Escreva a continuação do texto sobre as funções da linguagem segundo Vygotsky, começando logo após a última frase apresentada.

*TEXTO DA PÁGINA*.
━━━━
Vygotsky distingue duas
funções da linguagem: a de intercâmbio
social, na qual o impulso criado pela necessidade de comunicação faz com
que o homem crie e utilize sistemas de linguagem. Inicialmente, o bebê se
manifesta apenas para demonstrar estados gerais como desconforto ou prazer,
mas, à medida que o indivíduo cresce, a comunicação se torna mais sofisticada e
são utilizados signos aprendidos e compartilhados com o grupo social do qual
faz parte. Essa tradução da complexidade da experiência humana em signos gera a
segunda função da linguagem, denominada por Vygotsky como pensamento generalizante, que é a simplificação/generalização da
experiência individual para a sua tradução em signos compartilhados pelo grupo
social ao qual pertence o indivíduo.
Nesse processo, o real é
ordenado e classificado de acordo com os grupos de ocorrências que se
assemelham e que são agrupados sob uma mesma categoria conceitual. O trabalho,
como atividade coletiva de ação sobre a natureza, implica planejamento e faz
com que os indivíduos, para se organizarem coletivamente, criem um sistema de
comunicação que permita a troca de informações específicas e a partilha de
significados comuns ao projeto coletivo.
O significado, segundo
Vygotsky, é um fenômeno que pertence à palavra, pois é seu constituinte, e
também ao pensamento humano, compondo cada palavra uma generalização ou um
conceito. É construído ao longo da história e com base nas relações dos homens
com o mundo físico e social e, por isso, está em constante transformação. Os
significados não são estáticos porque acompanham, além do desenvolvimento da
língua, sofrendo modificações e ajustes por parte do grupo social, o
desenvolvimento humano em sua aquisição. Então, conhecimento linguístico e
conhecimento sobre o mundo crescem a partir da experiência pessoal de cada indivíduo.
━━━━
*DADOS ARMAZENADOS*.
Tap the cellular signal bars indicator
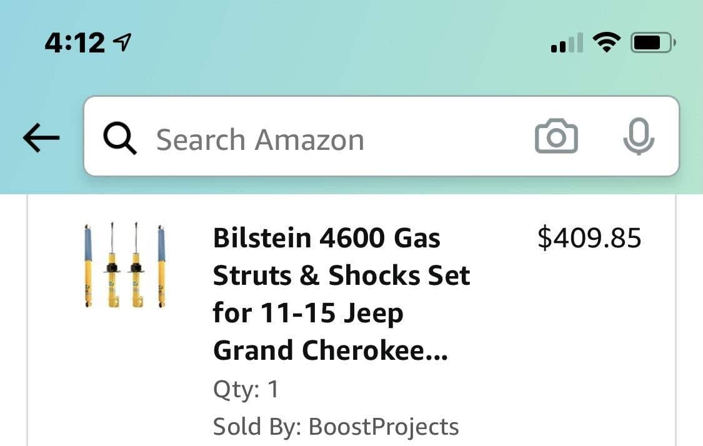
━━━━
*RESPOSTA ESCRITA*.
Porém, os significados
continuam sendo transformados durante todo o desenvolvimento dos seres humanos
e ganham diferentes formas na educação formal do indivíduo. No processo
escolar, o educador interfere diretamente na formação de conceitos e na
transformação dos significados a partir de definições e referências mediadas
pelo conhecimento já consolidado na cultura.
Há um outro aspecto do
significado na cultura, que Vygotsky divide em dois componentes: o significado propriamente dito, que se
refere às relações objetivas formadas no processo de desenvolvimento da palavra
e que consiste em seu núcleo básico de compreensão, compartilhado por todas as
pessoas que o utilizam; e o sentido, que se refere ao significado para cada indivíduo, relacionado ao contexto em que
está inserido no uso da palavra e de suas vivências afetivas. Isto é, o sentido
da palavra constitui-se a partir da combinação de seu significado objetivo com
o contexto de uso e os motivos afetivos e pessoais de seus usuários.
Vygotsky considera assim,
que o processo de desenvolvimento de pensamento e linguagem ocorre de maneira
análoga ao das outras funções psicológicas. Como o movimento é sempre da
atividade social para a individualizada, a criança, ao utilizar primeiramente a
fala socializada, visando a comunicação, passa a ser capaz de utilizar a
linguagem como instrumento de pensamento, e desenvolve o que Vygotsky chama de discurso interior, que é uma forma
interna de linguagem dirigida ao próprio sujeito.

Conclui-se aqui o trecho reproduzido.